____ EXCERPT

Cibinong Station is a railway station located in Pabuaran, Cibinong, Bogor Regency, West Java.The station is located at an altitude of +121 meters, and is included in the Jakarta Operation Area I. Not far from the station (6 km) is located an international Pakansari Stadium.

The origins of the construction of this station can be traced to the master plan for the construction of the Jakarta Outer Ring Railway line made by the Ministry of Transportation of the Republic of Indonesia in the early 1990s. The goal is that freight trains do not enter the Special Capital Region of Jakarta area. The route is from Parung Panjang Station to Cikarang Station. However, the 1997 Asian financial crisis caused the plan to stop halfway, so the rail line only reached Nambo station. To fill this empty route slot, the Nambo diesel multiple unit ( or KRD) line was operated from 1999 to 2006. In 2006, the KRD line stopped operating because the DMUs was old and unfit for operation. Automatically, all stations and tracks were also deactivated.

________

AIM: Please list every railway station named in the passage on Cibinong Station.

____ DATASET EXCERPT

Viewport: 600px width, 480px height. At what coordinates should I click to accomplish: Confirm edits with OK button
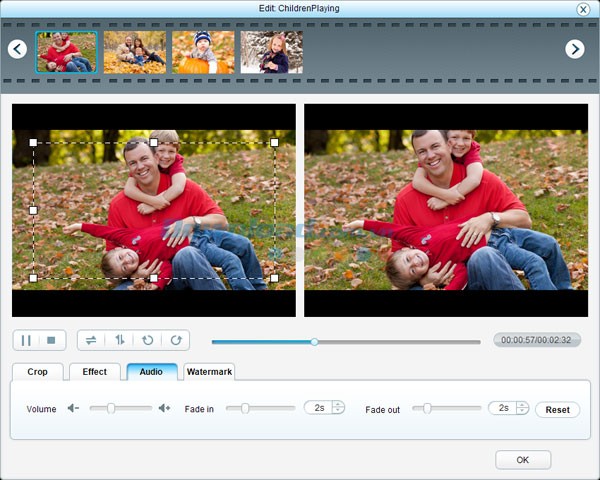pos(522,460)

________

THE RESPONSE: Cibinong Station, Parung Panjang Station, Cikarang Station, Nambo station